▶ TASK BRIEF
When a record contains an image, skip the image and retype the rest of that record exactly.

(Stored records)
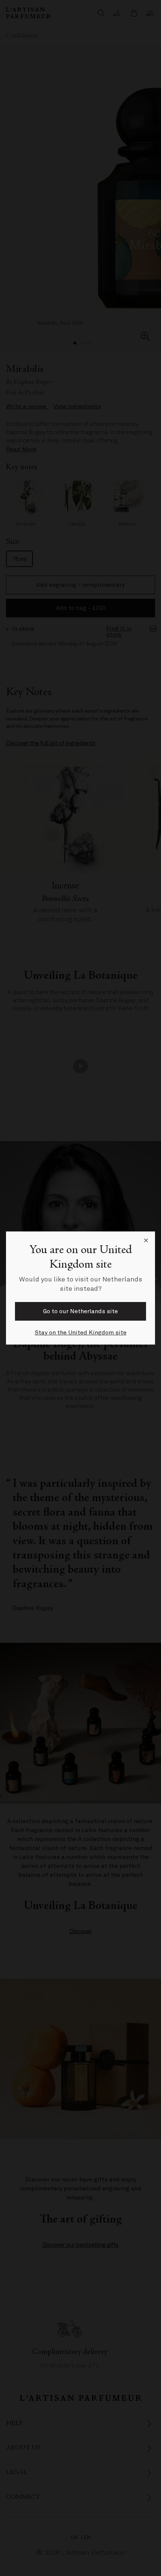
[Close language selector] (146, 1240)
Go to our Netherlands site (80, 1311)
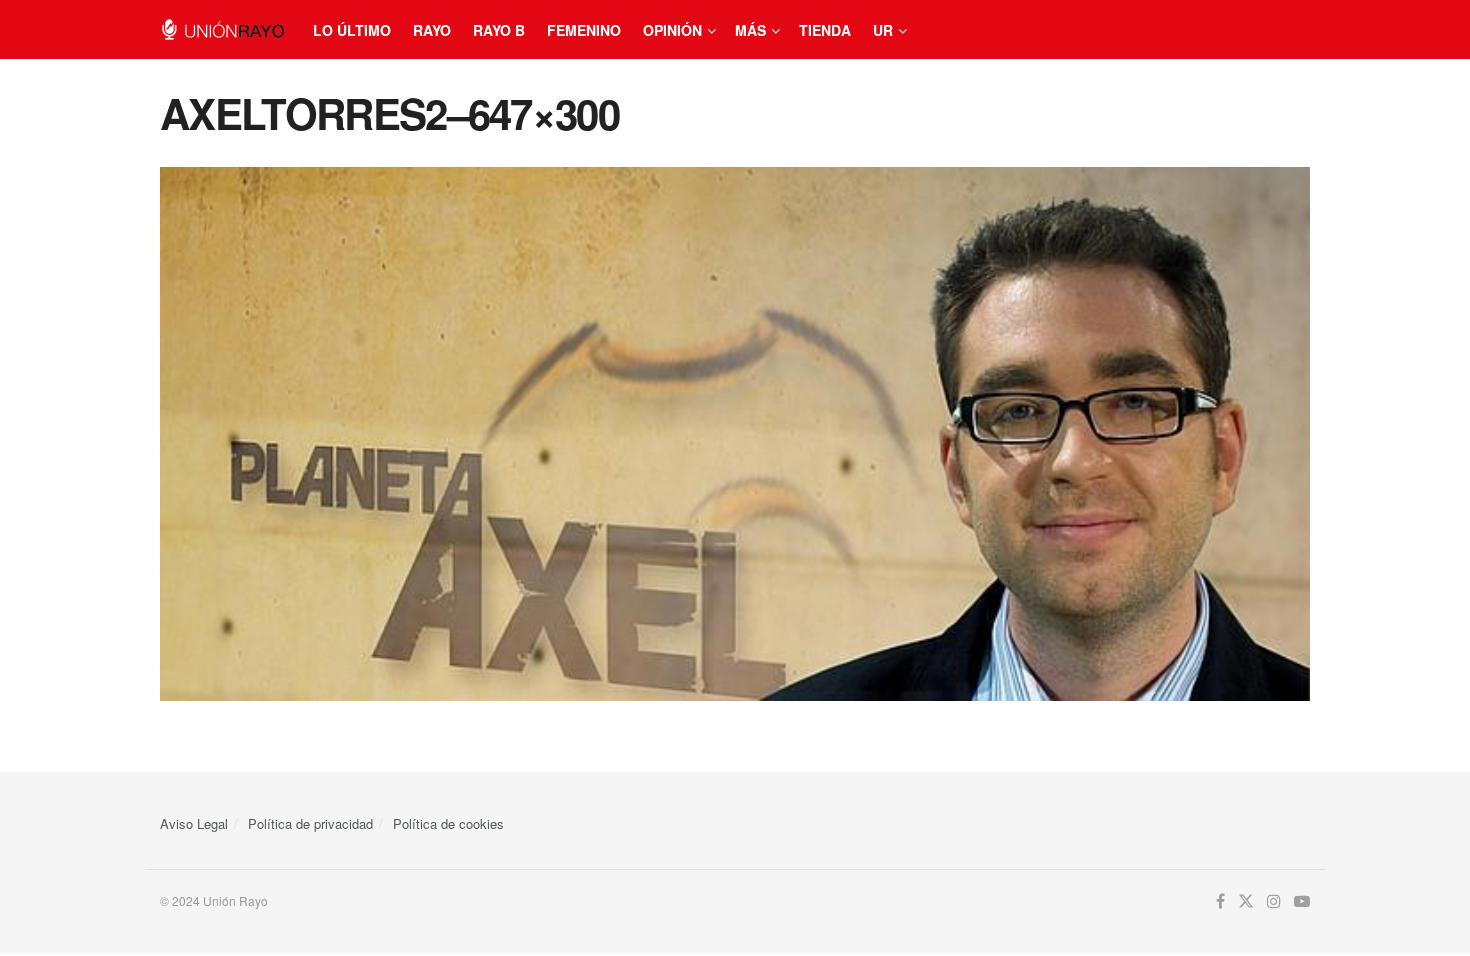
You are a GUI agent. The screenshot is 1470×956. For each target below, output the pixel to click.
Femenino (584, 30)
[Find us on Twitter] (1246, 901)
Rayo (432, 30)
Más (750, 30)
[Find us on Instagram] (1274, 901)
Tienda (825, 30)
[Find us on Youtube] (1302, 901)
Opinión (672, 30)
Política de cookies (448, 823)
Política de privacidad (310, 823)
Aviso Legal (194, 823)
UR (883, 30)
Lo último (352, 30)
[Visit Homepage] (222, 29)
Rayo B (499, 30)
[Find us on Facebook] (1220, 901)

▶ RESPONSE TO THIS TASK
[Close language selector] (146, 1240)
Go to our Netherlands site (80, 1311)
You are a GUI agent. The screenshot is 1470×956. For each target below, output the pixel to click.
Femenino (584, 30)
[Find us on Twitter] (1246, 901)
Rayo (432, 30)
Más (750, 30)
[Find us on Instagram] (1274, 901)
Tienda (825, 30)
[Find us on Youtube] (1302, 901)
Opinión (672, 30)
Política de cookies (448, 823)
Política de privacidad (310, 823)
Aviso Legal (194, 823)
UR (883, 30)
Lo último (352, 30)
[Visit Homepage] (222, 29)
Rayo B (499, 30)
[Find us on Facebook] (1220, 901)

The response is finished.